= Enhanced use lease =

In the United States, the enhanced use lease (EUL) is a method for funding construction or renovations on federal property by allowing a private developer to lease underutilized property, with rent paid by the developer in the form of cash or in-kind services. Currently, EULs are used by the Department of Defense and the Veterans Administration. Temporary authority has also been granted to the General Services Administration and NASA. EUL authority is derived from Congress and is specific to each agency (e.g. 10 USC 2667 for the DoD). The information below is specific to DoD EULs.

Granted a ground lease (the term may vary by agency or project), the developer is able to make improvements to the property which can be leased at market rents to any interested tenants. Under EUL, the U.S. government retains control over the leased property, the EUL developer (lessee) retains a lease interest only.

Since the agency can issue enhanced use leases only on land that is unneeded, the improvements must not be directly tied to any programmatic requirements of the installation.

The advantages to the developer include prime secure convenient locations on military installations, and the opportunity to provide sole-source services and products in lieu of rent for the ground lease.

The advantages to the federal agency include the possibility of fast-tracking alterations, repairs or new construction so that the improved space becomes available for lease. In-kind considerations or cash to no less than the fair market value of the property is provided in return by the developer.

The enhanced use lease is becoming a very popular tool to accommodate realignment of military functions under Base Realignment and Closure (BRAC). Military installations are legally bound, but not necessarily funded, to accommodate BRAC-mandated realignments of functions.

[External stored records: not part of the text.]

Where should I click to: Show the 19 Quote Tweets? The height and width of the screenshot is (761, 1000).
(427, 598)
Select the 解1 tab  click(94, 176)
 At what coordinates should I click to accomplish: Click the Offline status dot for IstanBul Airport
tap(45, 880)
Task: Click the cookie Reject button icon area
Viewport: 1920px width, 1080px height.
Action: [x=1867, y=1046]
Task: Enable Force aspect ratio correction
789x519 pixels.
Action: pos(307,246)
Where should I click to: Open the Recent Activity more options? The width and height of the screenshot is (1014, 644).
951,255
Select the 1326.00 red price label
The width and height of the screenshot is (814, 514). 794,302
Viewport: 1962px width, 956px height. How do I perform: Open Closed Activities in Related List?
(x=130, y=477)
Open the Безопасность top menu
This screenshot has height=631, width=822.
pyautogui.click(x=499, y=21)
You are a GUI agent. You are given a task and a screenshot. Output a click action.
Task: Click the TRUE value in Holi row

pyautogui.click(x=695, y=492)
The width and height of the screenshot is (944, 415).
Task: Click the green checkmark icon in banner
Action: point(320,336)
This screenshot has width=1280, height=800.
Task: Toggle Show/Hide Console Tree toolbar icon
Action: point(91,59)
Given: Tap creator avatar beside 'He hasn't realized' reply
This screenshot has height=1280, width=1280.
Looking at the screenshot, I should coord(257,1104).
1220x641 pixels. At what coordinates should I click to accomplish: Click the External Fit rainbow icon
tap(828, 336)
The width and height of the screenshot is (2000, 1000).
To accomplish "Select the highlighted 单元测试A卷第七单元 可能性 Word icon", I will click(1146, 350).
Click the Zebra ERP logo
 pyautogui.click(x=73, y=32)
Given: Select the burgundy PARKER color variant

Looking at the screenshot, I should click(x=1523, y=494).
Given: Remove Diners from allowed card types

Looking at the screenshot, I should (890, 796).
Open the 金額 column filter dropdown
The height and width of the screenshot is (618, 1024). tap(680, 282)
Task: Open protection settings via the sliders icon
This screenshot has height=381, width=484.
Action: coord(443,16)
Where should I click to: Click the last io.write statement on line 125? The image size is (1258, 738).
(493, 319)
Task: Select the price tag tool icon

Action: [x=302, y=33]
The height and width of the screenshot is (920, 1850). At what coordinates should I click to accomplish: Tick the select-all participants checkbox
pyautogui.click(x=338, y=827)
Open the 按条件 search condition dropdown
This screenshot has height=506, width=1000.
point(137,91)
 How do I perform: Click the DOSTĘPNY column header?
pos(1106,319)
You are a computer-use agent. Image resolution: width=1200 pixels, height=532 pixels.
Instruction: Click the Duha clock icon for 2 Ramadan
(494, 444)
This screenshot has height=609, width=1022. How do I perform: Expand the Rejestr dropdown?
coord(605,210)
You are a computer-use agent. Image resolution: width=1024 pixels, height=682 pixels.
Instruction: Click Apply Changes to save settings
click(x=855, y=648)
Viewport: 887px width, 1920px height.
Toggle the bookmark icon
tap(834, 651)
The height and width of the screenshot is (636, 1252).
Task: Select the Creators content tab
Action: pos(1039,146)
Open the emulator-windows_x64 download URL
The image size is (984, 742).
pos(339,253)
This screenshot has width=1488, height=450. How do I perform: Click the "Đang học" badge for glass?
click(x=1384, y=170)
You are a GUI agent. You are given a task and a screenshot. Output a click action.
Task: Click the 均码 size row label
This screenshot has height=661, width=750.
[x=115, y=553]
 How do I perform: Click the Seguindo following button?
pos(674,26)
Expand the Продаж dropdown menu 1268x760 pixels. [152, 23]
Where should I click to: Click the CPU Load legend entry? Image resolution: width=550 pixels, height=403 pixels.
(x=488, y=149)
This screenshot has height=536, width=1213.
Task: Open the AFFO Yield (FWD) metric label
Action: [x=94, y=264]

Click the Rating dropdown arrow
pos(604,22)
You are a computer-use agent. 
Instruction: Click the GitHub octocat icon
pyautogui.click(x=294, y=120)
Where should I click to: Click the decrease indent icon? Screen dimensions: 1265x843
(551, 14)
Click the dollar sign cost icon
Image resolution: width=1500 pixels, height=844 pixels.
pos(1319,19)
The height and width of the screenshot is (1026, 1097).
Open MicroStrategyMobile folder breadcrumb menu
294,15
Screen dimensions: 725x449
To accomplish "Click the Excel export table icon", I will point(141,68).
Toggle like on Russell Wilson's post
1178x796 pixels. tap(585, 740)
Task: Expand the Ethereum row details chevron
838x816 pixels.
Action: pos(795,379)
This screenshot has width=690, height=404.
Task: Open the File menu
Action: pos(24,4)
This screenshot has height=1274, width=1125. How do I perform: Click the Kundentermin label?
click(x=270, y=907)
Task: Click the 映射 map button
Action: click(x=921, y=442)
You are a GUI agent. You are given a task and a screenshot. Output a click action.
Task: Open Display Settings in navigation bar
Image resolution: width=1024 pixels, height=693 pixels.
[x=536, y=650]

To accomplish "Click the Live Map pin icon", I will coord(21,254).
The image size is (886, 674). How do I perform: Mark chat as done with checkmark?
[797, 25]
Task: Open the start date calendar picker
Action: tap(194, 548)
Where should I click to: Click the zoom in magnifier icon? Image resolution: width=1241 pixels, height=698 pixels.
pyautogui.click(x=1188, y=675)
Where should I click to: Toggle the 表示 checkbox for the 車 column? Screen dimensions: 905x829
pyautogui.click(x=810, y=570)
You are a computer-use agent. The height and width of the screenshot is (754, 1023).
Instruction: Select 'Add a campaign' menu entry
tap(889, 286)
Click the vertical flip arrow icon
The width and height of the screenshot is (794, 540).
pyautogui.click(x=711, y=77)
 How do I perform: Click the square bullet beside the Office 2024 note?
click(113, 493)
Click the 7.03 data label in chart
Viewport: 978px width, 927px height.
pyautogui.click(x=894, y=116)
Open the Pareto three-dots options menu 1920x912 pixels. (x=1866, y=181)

The use of EULs has mushroomed with the expanded authority of Title 10 USC, Section 2667, of the National Defense Authorization Act. It remains to be seen whether this form of privatization will create increased financial, security or environmental risks. Legal complications that have emerged include how EUL-encumbered property will be treated when an installation is targeted for closure under BRAC (example, Building 40 at Walter Reed Army Medical Center).